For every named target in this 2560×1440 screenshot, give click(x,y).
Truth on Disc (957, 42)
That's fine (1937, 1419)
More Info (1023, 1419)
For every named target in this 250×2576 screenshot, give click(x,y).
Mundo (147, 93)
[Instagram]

------------

*Description of the task*: What you return should consist solely of the lines from the one containing "For every named target in this 250×2576" through the end of the entries above, reproduced exactly.

*Answer to the exercise*:
For every named target in this 250×2576 screenshot, give click(x,y).
Mundo (147, 93)
[Instagram]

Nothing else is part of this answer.